In outlining numerous successes The Bronx has seen in recent years, Borough President Diaz noted considerable job growth and new attention from national and international media, as well as billions of dollars in new investment that has been leveraged to create jobs, improve infrastructure and build thousands of units of affordable housing. Nearly 100,000 more Bronxites have jobs today than when the borough president took office in May 2009, according to statistics from the New York State Department of Labor.
The borough president also noted the recent infusion of $108 million in state financing by Governor Andrew Cuomo for the redevelopment of the Kingsbridge Armory, and called on the developer and City Hall to move the project forward.
“This project now has the funding it needs, thanks to the governor’s continued commitment to our borough,” said Borough President Diaz. “Let’s get it done!”

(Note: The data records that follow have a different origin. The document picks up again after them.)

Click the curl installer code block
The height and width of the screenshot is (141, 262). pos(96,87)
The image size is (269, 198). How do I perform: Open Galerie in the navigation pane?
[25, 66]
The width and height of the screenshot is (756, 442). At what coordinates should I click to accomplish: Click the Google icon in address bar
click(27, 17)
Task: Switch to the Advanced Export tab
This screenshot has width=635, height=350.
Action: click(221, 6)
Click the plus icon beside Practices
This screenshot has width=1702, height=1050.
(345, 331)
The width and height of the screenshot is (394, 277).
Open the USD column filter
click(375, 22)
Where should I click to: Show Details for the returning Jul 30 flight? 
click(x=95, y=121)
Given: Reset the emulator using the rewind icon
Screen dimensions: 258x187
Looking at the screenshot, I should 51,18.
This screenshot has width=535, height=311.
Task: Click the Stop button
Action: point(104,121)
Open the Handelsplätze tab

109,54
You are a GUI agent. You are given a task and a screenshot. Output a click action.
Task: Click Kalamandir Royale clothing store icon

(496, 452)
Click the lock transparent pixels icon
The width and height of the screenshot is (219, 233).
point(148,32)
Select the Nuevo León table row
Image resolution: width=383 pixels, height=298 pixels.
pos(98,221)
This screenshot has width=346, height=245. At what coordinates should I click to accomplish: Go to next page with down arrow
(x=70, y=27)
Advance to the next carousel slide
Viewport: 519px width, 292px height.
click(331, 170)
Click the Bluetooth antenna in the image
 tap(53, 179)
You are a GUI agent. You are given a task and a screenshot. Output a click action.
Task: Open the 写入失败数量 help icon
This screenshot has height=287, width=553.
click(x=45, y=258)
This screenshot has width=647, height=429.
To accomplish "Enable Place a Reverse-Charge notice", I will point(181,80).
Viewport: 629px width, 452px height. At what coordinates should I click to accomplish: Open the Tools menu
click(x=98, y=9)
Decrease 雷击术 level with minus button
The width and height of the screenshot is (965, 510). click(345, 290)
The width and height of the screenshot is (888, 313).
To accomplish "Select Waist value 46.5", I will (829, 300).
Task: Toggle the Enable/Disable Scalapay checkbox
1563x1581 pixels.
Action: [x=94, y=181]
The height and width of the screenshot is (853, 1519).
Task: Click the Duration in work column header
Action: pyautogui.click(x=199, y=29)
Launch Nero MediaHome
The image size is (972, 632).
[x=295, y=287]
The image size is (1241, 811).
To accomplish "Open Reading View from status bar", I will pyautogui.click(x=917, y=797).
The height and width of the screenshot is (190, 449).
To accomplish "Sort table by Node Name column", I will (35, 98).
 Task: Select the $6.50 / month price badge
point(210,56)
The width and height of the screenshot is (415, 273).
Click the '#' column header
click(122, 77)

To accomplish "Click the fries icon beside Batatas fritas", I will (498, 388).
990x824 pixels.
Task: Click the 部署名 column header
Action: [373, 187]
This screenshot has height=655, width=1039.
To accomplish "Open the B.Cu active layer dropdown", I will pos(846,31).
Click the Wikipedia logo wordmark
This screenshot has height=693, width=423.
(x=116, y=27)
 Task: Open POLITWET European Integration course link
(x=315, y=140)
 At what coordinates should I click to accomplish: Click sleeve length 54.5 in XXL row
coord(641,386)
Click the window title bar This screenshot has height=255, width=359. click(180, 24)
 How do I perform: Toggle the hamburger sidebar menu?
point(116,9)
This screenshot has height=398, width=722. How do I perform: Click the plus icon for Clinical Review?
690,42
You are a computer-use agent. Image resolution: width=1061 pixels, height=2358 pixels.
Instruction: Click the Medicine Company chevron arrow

Despite the borough’s victories Borough President Diaz noted that there is still considerable work that needs to be done, not only in The Bronx but across the five boroughs, to make city services and resources more equitable.
“We have seen considerable improvement. But life is certainly not perfect in our borough and our city. Homelessness is at a record high, and our public housing is in crisis. Our criminal justice system needs a major overhaul and mental health care in this city is failing our citizens. Our children sit in overcrowded classrooms and large communities of this city are grossly underrepresented in our best high schools,” said Borough President Diaz. “Services and amenities abundant in other boroughs are lacking here and despite having world-class hospitals our borough’s health indicators have been slow to improve.”
On housing, Borough President Diaz discussed the future of the Jerome Avenue corridor, and the need to ensure that the City’s proposed rezoning works for local residents and workers at area businesses. The borough president also discussed the need to build more affordable and permanent supportive housing as a means to prevent homelessness, and threw his support behind Queens Assembly Member Andrew Hevesi’s Home Stability Support plan, which would give rent subsidies to those in danger of losing their homes.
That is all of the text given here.